▶ What the task requires: Check the data underneath for lines holding the word "this", and state only how many you find.

▶ Provided data:
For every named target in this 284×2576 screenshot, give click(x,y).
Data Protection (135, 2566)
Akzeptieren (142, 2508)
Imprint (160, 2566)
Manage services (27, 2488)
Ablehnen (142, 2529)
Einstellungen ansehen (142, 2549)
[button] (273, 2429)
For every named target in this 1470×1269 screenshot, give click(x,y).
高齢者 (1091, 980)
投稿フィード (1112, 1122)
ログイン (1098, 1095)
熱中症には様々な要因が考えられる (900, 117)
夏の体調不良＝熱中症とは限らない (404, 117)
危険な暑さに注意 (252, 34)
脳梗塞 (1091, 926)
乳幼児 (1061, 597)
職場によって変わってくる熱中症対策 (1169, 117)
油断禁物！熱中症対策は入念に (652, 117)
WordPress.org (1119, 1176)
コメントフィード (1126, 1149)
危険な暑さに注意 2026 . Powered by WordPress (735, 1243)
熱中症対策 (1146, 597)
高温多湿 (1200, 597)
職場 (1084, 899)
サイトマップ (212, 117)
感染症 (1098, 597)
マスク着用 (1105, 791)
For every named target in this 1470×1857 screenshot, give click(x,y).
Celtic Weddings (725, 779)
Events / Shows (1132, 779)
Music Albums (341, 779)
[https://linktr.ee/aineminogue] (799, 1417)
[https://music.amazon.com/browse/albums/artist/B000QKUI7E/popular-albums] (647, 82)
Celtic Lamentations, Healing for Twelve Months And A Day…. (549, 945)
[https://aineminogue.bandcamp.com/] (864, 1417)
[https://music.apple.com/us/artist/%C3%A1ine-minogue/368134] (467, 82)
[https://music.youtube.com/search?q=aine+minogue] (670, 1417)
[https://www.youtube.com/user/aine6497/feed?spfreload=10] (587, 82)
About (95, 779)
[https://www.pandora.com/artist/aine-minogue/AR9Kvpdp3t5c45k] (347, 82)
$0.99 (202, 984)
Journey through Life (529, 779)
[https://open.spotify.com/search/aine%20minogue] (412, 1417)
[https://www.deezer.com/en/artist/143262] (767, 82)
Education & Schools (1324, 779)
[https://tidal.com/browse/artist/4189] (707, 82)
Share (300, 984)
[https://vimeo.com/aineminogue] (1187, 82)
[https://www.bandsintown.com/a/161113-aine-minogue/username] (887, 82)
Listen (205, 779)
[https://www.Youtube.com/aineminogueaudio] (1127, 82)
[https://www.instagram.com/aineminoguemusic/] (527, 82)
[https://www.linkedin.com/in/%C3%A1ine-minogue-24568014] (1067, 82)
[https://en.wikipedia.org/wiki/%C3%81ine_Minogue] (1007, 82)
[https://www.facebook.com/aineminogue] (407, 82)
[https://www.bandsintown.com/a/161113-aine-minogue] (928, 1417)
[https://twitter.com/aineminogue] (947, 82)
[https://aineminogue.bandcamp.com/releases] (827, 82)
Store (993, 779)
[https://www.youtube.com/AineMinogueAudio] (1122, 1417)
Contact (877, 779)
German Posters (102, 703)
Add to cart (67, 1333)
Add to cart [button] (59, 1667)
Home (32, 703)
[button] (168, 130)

▶ Output below: 3